Segment Open

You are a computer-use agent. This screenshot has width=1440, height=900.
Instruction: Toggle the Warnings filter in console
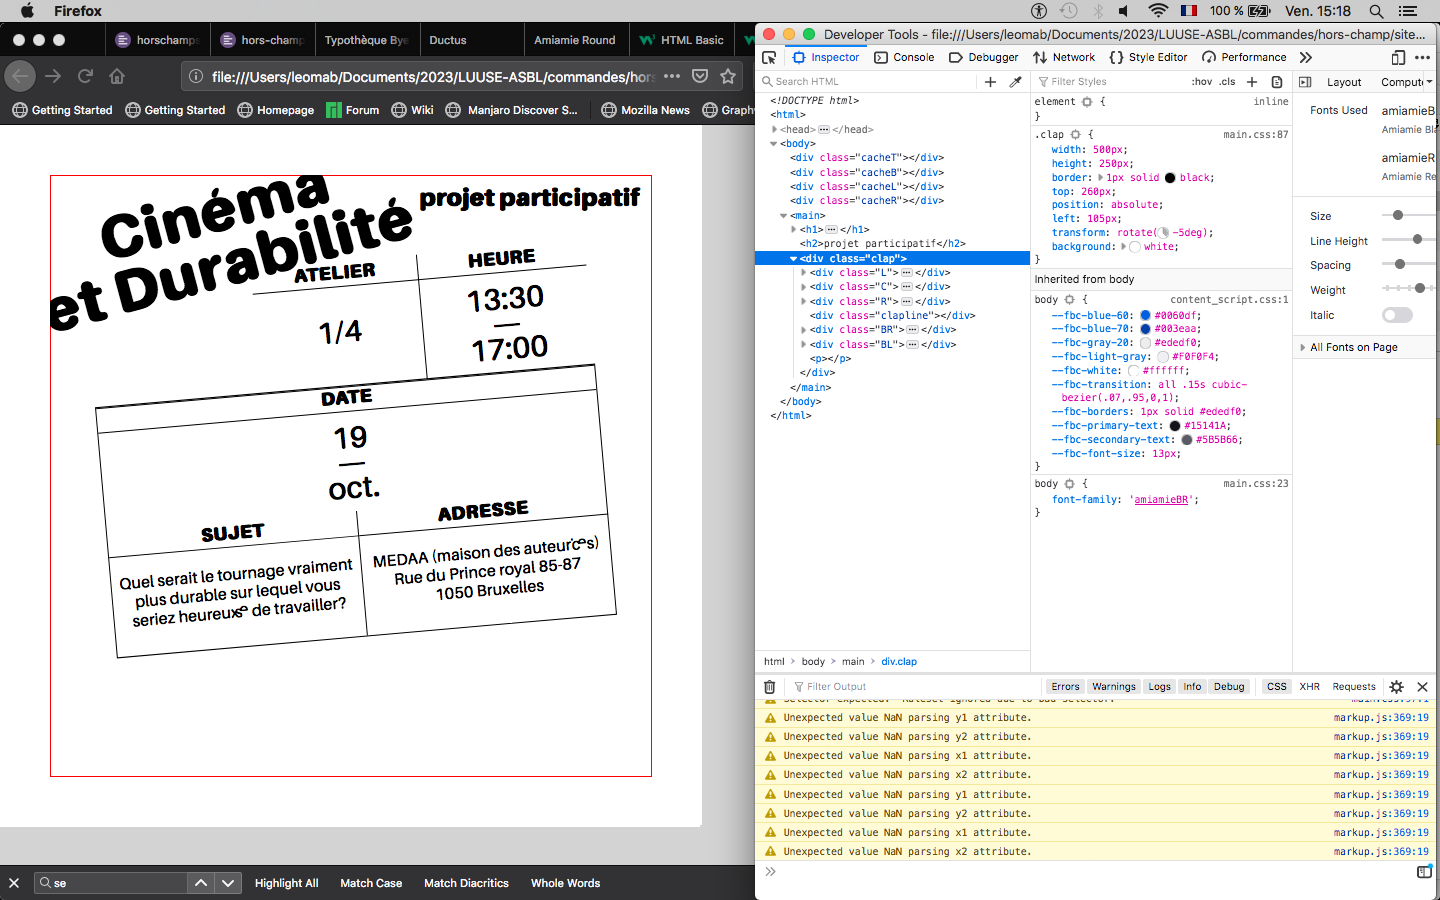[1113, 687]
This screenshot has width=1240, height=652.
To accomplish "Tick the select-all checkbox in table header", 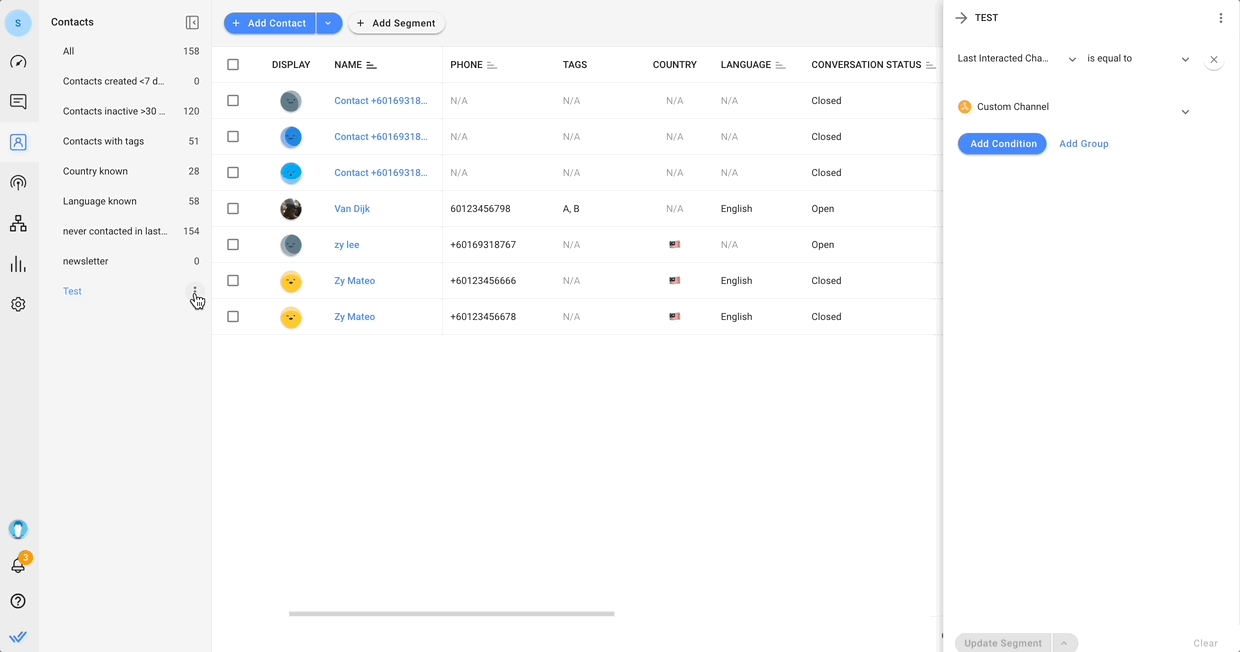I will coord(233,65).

Segment Closed

Across all the records, find the lines containing the word "This" and reproduce each one.

You are a computer-use agent. This screenshot has width=1440, height=900.
This screenshot has width=1240, height=652.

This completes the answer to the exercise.